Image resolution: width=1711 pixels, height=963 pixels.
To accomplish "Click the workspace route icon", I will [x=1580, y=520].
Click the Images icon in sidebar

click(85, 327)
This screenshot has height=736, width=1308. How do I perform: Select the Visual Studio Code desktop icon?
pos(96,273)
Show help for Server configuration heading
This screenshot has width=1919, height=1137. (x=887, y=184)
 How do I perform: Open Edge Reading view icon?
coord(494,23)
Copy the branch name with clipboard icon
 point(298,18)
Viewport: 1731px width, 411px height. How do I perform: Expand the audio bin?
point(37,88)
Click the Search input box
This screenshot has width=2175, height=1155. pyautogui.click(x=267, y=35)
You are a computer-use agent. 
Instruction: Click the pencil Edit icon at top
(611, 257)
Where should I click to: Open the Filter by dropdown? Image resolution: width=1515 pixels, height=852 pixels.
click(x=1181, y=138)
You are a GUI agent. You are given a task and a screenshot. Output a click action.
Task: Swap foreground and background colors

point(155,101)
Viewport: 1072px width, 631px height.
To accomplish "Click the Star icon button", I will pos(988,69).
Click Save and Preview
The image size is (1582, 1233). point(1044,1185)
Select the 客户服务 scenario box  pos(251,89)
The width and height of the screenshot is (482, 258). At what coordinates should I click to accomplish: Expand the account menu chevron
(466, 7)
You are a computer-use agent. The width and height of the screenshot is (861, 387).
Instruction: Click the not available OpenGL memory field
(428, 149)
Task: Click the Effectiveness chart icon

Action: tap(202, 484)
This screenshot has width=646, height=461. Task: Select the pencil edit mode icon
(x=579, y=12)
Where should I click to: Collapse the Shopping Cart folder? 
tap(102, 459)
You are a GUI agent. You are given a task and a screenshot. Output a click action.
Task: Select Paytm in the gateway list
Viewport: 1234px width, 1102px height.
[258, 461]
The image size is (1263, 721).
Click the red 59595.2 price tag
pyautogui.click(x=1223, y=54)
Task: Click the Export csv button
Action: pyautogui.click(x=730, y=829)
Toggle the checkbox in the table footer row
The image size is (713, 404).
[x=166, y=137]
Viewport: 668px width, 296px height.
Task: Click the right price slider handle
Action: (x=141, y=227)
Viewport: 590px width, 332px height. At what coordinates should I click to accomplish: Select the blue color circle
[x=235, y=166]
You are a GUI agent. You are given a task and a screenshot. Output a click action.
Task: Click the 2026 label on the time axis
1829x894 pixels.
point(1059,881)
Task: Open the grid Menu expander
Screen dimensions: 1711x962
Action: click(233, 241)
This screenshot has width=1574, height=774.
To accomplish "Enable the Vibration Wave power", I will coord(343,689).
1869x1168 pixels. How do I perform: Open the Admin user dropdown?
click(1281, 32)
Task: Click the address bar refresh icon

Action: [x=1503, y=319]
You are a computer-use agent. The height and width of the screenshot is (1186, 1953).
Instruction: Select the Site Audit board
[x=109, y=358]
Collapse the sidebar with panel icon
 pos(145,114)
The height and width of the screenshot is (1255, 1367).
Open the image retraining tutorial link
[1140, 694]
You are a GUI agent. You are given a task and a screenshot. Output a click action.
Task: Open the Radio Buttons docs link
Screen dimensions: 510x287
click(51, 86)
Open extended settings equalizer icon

┄┄┄┄┄┄┄┄┄┄┄┄┄┄┄┄┄┄┄┄

Exercise goal: Leaving no line out, return the data above verbatim.

Expected answer:
Image resolution: width=1711 pixels, height=963 pixels.
To accomplish "Click the workspace route icon", I will [x=1580, y=520].
Click the Images icon in sidebar

click(85, 327)
This screenshot has height=736, width=1308. How do I perform: Select the Visual Studio Code desktop icon?
pos(96,273)
Show help for Server configuration heading
This screenshot has width=1919, height=1137. (x=887, y=184)
 How do I perform: Open Edge Reading view icon?
coord(494,23)
Copy the branch name with clipboard icon
 point(298,18)
Viewport: 1731px width, 411px height. How do I perform: Expand the audio bin?
point(37,88)
Click the Search input box
This screenshot has width=2175, height=1155. pyautogui.click(x=267, y=35)
You are a computer-use agent. 
Instruction: Click the pencil Edit icon at top
(611, 257)
Where should I click to: Open the Filter by dropdown? Image resolution: width=1515 pixels, height=852 pixels.
click(x=1181, y=138)
You are a GUI agent. You are given a task and a screenshot. Output a click action.
Task: Swap foreground and background colors

point(155,101)
Viewport: 1072px width, 631px height.
To accomplish "Click the Star icon button", I will pos(988,69).
Click Save and Preview
The image size is (1582, 1233). point(1044,1185)
Select the 客户服务 scenario box  pos(251,89)
The width and height of the screenshot is (482, 258). At what coordinates should I click to accomplish: Expand the account menu chevron
(466, 7)
You are a computer-use agent. The width and height of the screenshot is (861, 387).
Instruction: Click the not available OpenGL memory field
(428, 149)
Task: Click the Effectiveness chart icon

Action: tap(202, 484)
This screenshot has width=646, height=461. Task: Select the pencil edit mode icon
(x=579, y=12)
Where should I click to: Collapse the Shopping Cart folder? 
tap(102, 459)
You are a GUI agent. You are given a task and a screenshot. Output a click action.
Task: Select Paytm in the gateway list
Viewport: 1234px width, 1102px height.
[258, 461]
The image size is (1263, 721).
Click the red 59595.2 price tag
pyautogui.click(x=1223, y=54)
Task: Click the Export csv button
Action: pyautogui.click(x=730, y=829)
Toggle the checkbox in the table footer row
The image size is (713, 404).
[x=166, y=137]
Viewport: 668px width, 296px height.
Task: Click the right price slider handle
Action: (x=141, y=227)
Viewport: 590px width, 332px height. At what coordinates should I click to accomplish: Select the blue color circle
[x=235, y=166]
You are a GUI agent. You are given a task and a screenshot. Output a click action.
Task: Click the 2026 label on the time axis
1829x894 pixels.
point(1059,881)
Task: Open the grid Menu expander
Screen dimensions: 1711x962
Action: click(233, 241)
This screenshot has width=1574, height=774.
To accomplish "Enable the Vibration Wave power", I will coord(343,689).
1869x1168 pixels. How do I perform: Open the Admin user dropdown?
click(1281, 32)
Task: Click the address bar refresh icon

Action: [x=1503, y=319]
You are a computer-use agent. The height and width of the screenshot is (1186, 1953).
Instruction: Select the Site Audit board
[x=109, y=358]
Collapse the sidebar with panel icon
 pos(145,114)
The height and width of the screenshot is (1255, 1367).
Open the image retraining tutorial link
[1140, 694]
You are a GUI agent. You are given a task and a screenshot. Output a click action.
Task: Open the Radio Buttons docs link
Screen dimensions: 510x287
click(51, 86)
Open extended settings equalizer icon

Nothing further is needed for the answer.